Bunnahabhain 2013 (Artful Dodger)

This 8 year old Bunnahabhain 2013 started its life in a bourbon hogshead. Later it moved to a Vino de Color cask until Artful Dodger bottled it.

Vino de Color is an allowed complimentary product in sherry production, similar to E150 in whisky. In itself it is not a sherry but a barrel-aged mix of young wine with arrope, a gooey black syrup that is the result of cooking down fresh grape must (usually Pedro Ximénez) to about 20% of its volume. Arrope is similar to sancocho which is cooked down to about 33%. In the past, both were essential elements in Golden Sherry or Brown Sherry. In fact the (in)famous Paxarete (usually misspelled as paxarette as if it were French) is also a kind of vino de color.

It fell into disuse in the 1970s but a lot of sherry bodegas still have a stash of vino de color. It contains a lot of pigment, with lots of sweetness but also a firm bitter side. It’s a little rough to drink neat, but it can certainly add punch to a middle-of-the-road blended sherry. And if you’ve ever visited Bodegas Tradición or tried La Bota n°33 from Equipo Navazos then you’ll know vino de color can be quite wonderful after decades in a barrel.

There’s a certain group of whisky lovers that thinks Paxarete was the magnificent key to some legendary ‘dark sherry’ whiskies of the 1950s and 1960s. Personally I’m not convinced of the benefits, supported by Pip Hills’ explanation of the (demise of the) process in his book Appreciating whisky. Yet I’m really eager to try this Bunnahabhain. It has a deep brown colour, with less of the red hues you’d expect from regular sherry casks.

After emptying this cask, owner Seb Woolf used it to finish ‘On a Saw Mill’, a blended whisky in this Cut Your Wolf Loose series.

 

Bunnahabhain 8 yo 2013 (52,3%, Artful Dodger 2021, bourbon hogshead + Vino de Color #900710)

Nose: interesting.
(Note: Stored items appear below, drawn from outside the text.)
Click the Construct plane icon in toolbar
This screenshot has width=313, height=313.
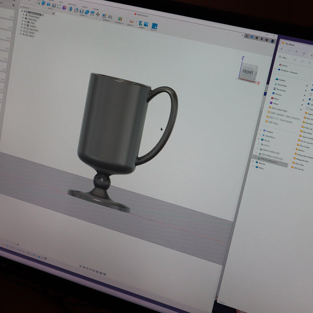click(x=119, y=19)
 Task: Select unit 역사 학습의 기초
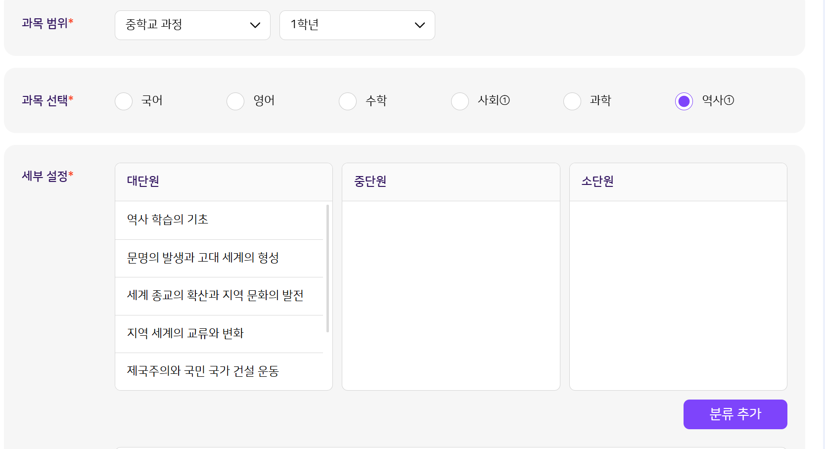[x=168, y=220]
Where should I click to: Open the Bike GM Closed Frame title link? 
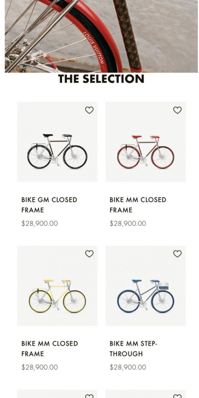pyautogui.click(x=49, y=205)
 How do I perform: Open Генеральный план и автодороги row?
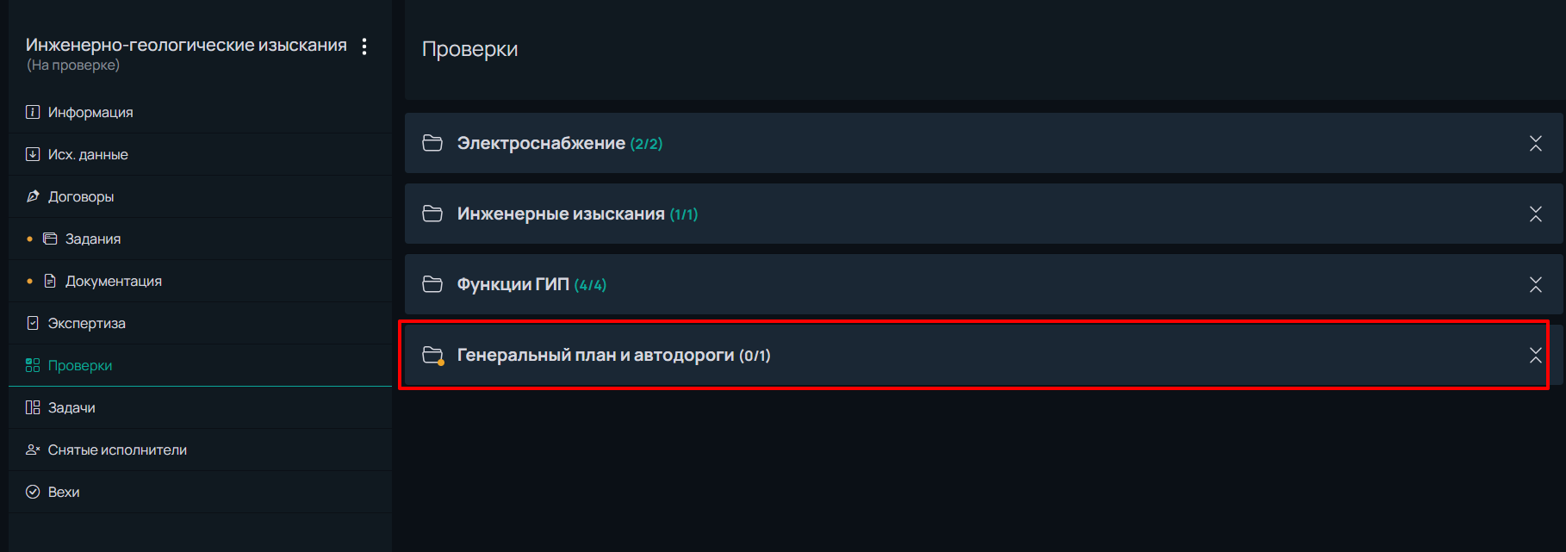[973, 355]
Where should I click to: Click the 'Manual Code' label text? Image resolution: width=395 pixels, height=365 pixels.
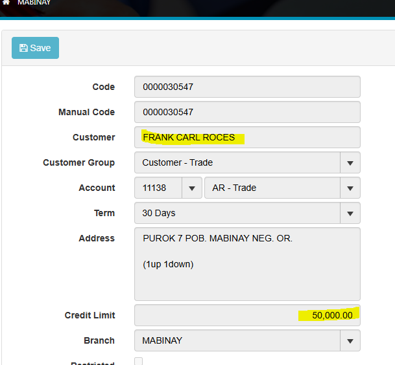point(86,112)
Caramel comes out first, with dark cherries in syrup, blackberry jam, chocolate and a hint of truffle. Ground coffee too. Then a surprisingly high level of acidic notes appears, like rhubarb jam, raspberry eau-de-vie and a whiff of PX sherry vinegar. Oranges with cloves. A very wide range of aromas.
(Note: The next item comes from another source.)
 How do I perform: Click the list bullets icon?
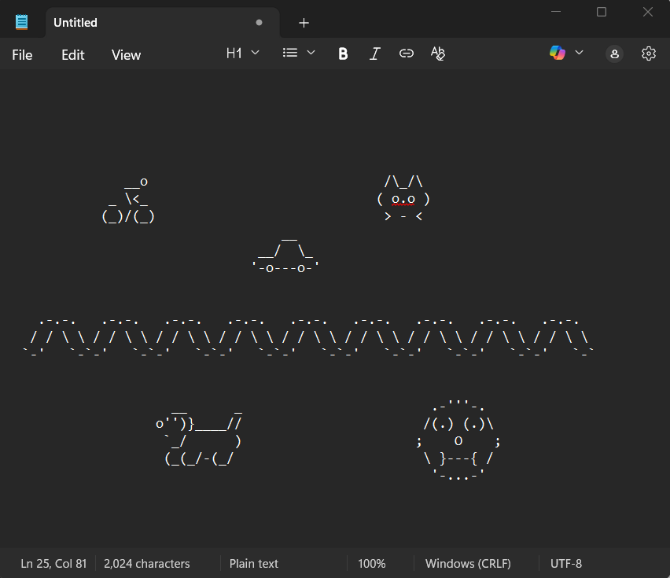pyautogui.click(x=290, y=53)
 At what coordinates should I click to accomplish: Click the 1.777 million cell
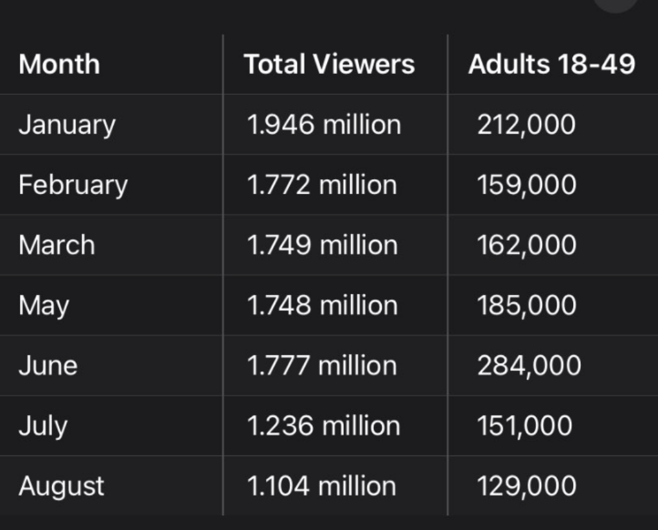coord(322,366)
Mouth: less impressive now. The astringent woody notes, the herbal liqueur (Fernet Branca and similar) and bitters are well in the lead. Hints of quina too. I’m sure this works as a cough syrup. Highly concentrated, thick and… a little painful to drink. In fact it’s remarkably close to a real vino de color at high strength.
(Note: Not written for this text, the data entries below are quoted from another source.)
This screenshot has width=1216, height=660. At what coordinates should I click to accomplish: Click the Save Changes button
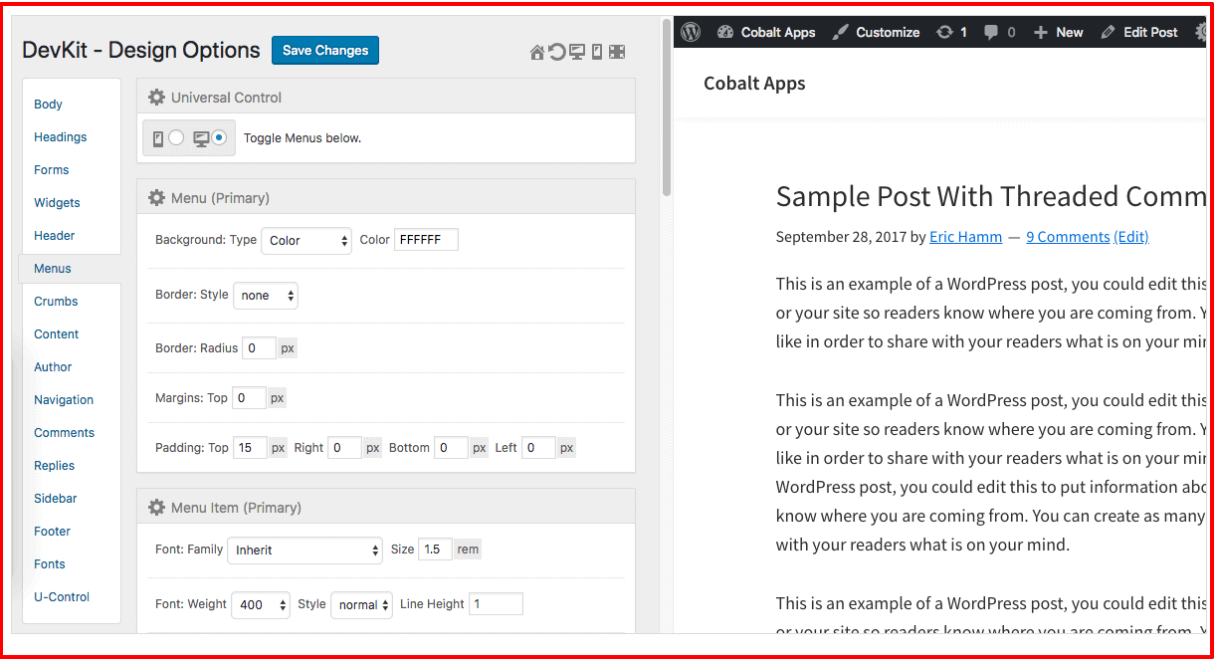click(x=325, y=51)
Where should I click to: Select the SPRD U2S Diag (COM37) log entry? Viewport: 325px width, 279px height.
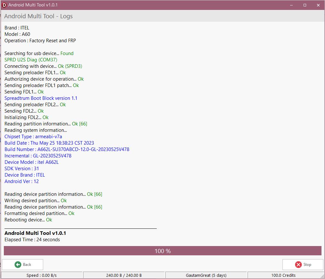click(x=31, y=60)
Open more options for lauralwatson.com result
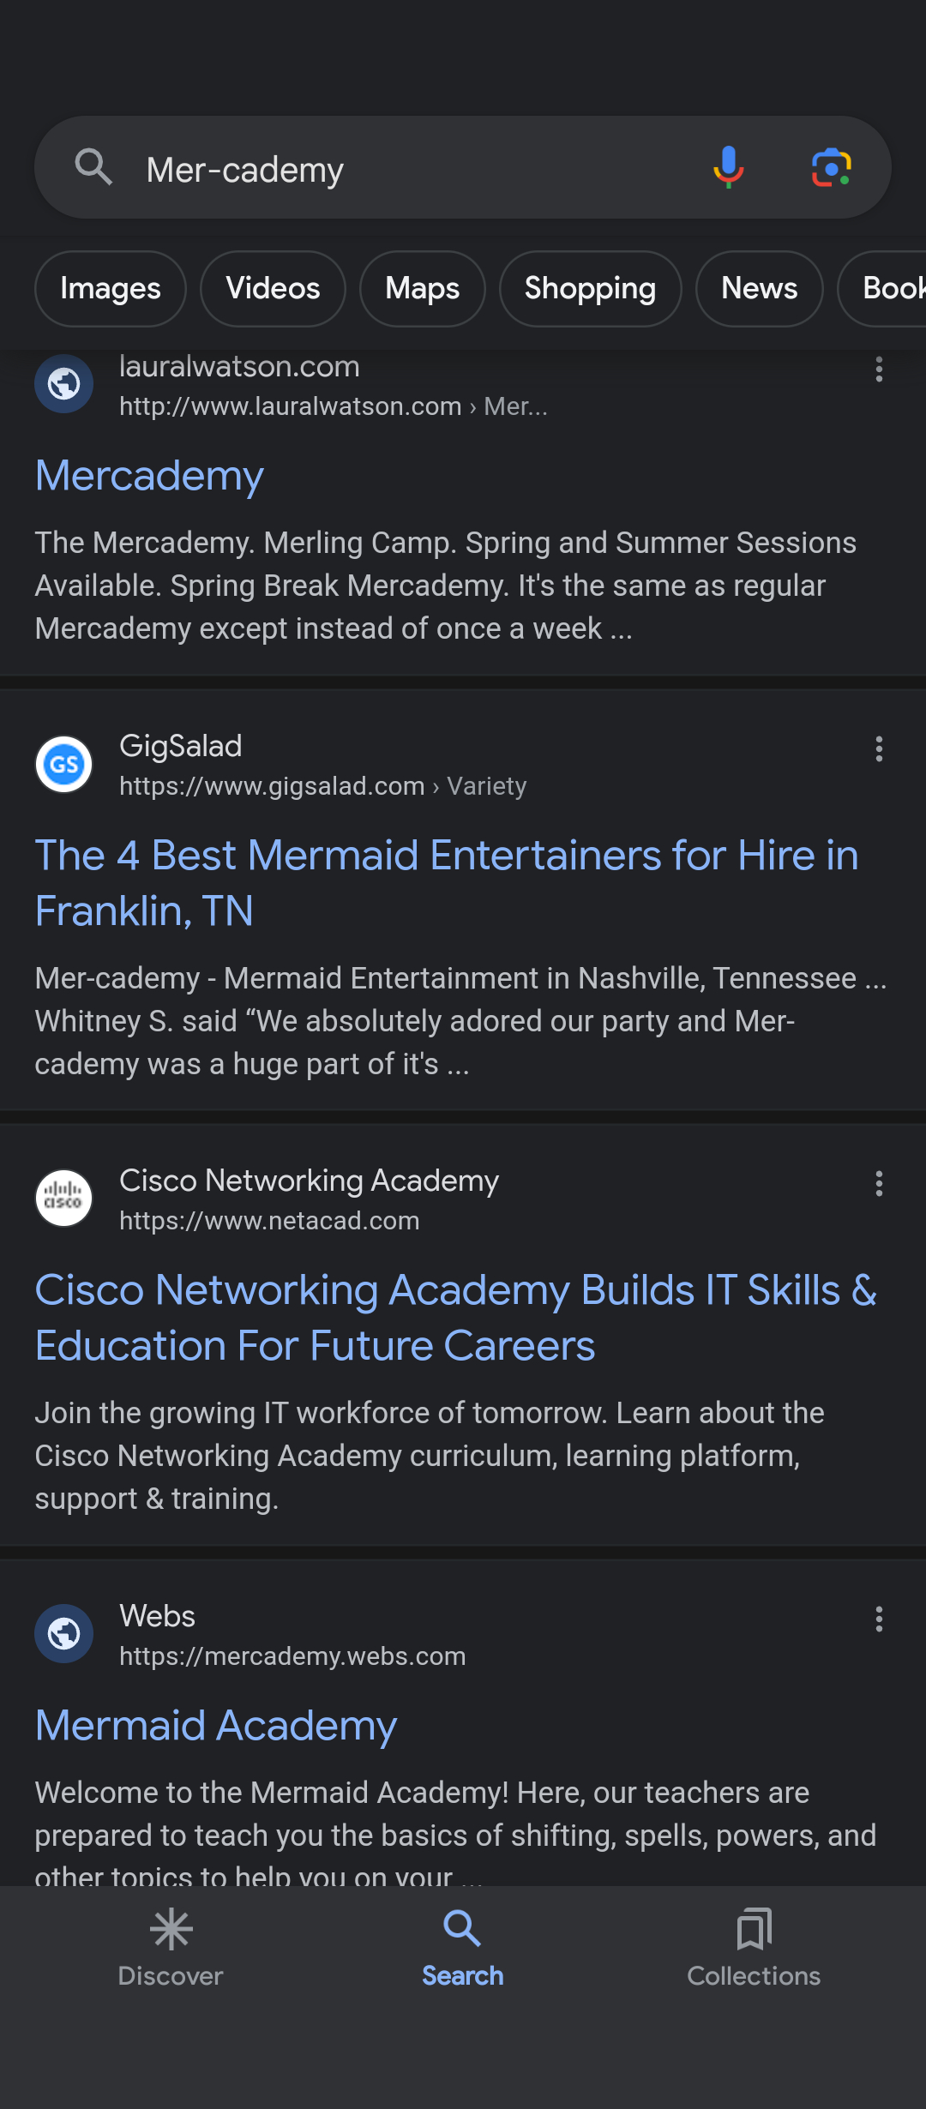 point(879,370)
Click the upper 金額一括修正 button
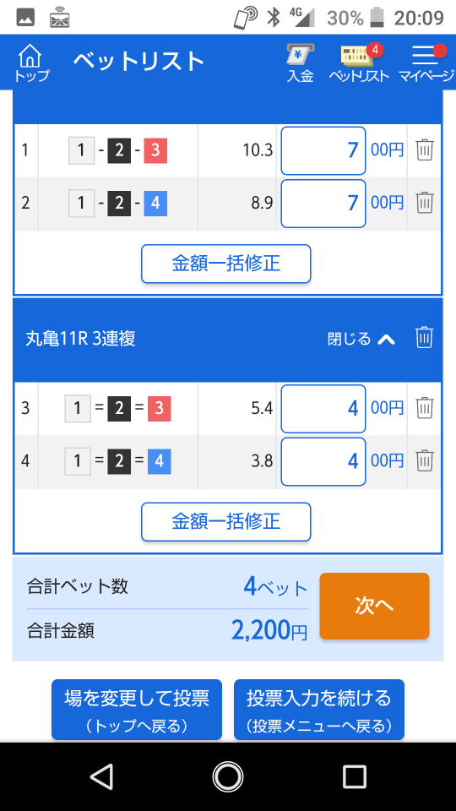This screenshot has height=811, width=456. coord(226,264)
Finish: long, dry, herbal. Some sweetness returns to round off the edges.

Most people think of Paxarete as a kind of übersweet Pedro Ximénez. They’re forgetting the melanoidins that are the result of the Maillard reaction while cooking the grape juice, which leads to bitter, burnt and coffee-like notes. Very educational whisky, but I couldn’t drink a bottle. So yeah, for now I won’t be signing the petition to bring back paxarete. Still available from Master of Malt if you’re curious.